» Task to carry out:
Swap "Where should I click to" for "Which point should I click to" throughout the records below and reproduce them with everything else unchanged.

(Collection entries)
────────

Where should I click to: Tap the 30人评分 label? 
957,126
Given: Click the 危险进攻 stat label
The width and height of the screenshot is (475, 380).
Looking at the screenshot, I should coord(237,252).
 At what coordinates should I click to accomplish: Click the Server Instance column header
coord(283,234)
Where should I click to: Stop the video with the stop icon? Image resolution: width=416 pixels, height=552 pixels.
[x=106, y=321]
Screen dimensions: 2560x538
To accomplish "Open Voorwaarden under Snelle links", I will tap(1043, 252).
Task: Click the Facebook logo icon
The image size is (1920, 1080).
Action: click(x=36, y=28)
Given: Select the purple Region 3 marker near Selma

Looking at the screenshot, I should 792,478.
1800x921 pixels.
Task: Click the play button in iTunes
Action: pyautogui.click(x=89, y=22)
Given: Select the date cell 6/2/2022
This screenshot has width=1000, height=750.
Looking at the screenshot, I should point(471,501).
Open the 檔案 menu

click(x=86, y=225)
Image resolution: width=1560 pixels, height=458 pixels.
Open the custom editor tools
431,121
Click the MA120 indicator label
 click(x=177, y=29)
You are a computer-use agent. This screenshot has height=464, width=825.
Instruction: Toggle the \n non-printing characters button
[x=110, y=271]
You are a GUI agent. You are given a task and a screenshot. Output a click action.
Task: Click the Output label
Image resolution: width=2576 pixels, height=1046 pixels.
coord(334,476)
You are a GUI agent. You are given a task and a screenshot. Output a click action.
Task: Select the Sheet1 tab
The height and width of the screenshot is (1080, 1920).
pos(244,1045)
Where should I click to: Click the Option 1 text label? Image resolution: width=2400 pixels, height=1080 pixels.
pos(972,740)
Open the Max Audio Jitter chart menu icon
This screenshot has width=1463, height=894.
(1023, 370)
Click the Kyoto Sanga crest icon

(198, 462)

────────

» Expected output:
Which point should I click to: Tap the 30人评分 label? 
957,126
Given: Click the 危险进攻 stat label
The width and height of the screenshot is (475, 380).
Looking at the screenshot, I should coord(237,252).
 At what coordinates should I click to accomplish: Click the Server Instance column header
coord(283,234)
Which point should I click to: Stop the video with the stop icon? Image resolution: width=416 pixels, height=552 pixels.
[x=106, y=321]
Screen dimensions: 2560x538
To accomplish "Open Voorwaarden under Snelle links", I will tap(1043, 252).
Task: Click the Facebook logo icon
The image size is (1920, 1080).
Action: click(x=36, y=28)
Given: Select the purple Region 3 marker near Selma

Looking at the screenshot, I should 792,478.
1800x921 pixels.
Task: Click the play button in iTunes
Action: pyautogui.click(x=89, y=22)
Given: Select the date cell 6/2/2022
This screenshot has width=1000, height=750.
Looking at the screenshot, I should point(471,501).
Open the 檔案 menu

click(x=86, y=225)
Image resolution: width=1560 pixels, height=458 pixels.
Open the custom editor tools
431,121
Click the MA120 indicator label
 click(x=177, y=29)
You are a computer-use agent. This screenshot has height=464, width=825.
Instruction: Toggle the \n non-printing characters button
[x=110, y=271]
You are a GUI agent. You are given a task and a screenshot. Output a click action.
Task: Click the Output label
Image resolution: width=2576 pixels, height=1046 pixels.
coord(334,476)
You are a GUI agent. You are given a task and a screenshot. Output a click action.
Task: Select the Sheet1 tab
The height and width of the screenshot is (1080, 1920).
pos(244,1045)
Which point should I click to: Click the Option 1 text label? Image resolution: width=2400 pixels, height=1080 pixels.
pos(972,740)
Open the Max Audio Jitter chart menu icon
This screenshot has width=1463, height=894.
(1023, 370)
Click the Kyoto Sanga crest icon

(198, 462)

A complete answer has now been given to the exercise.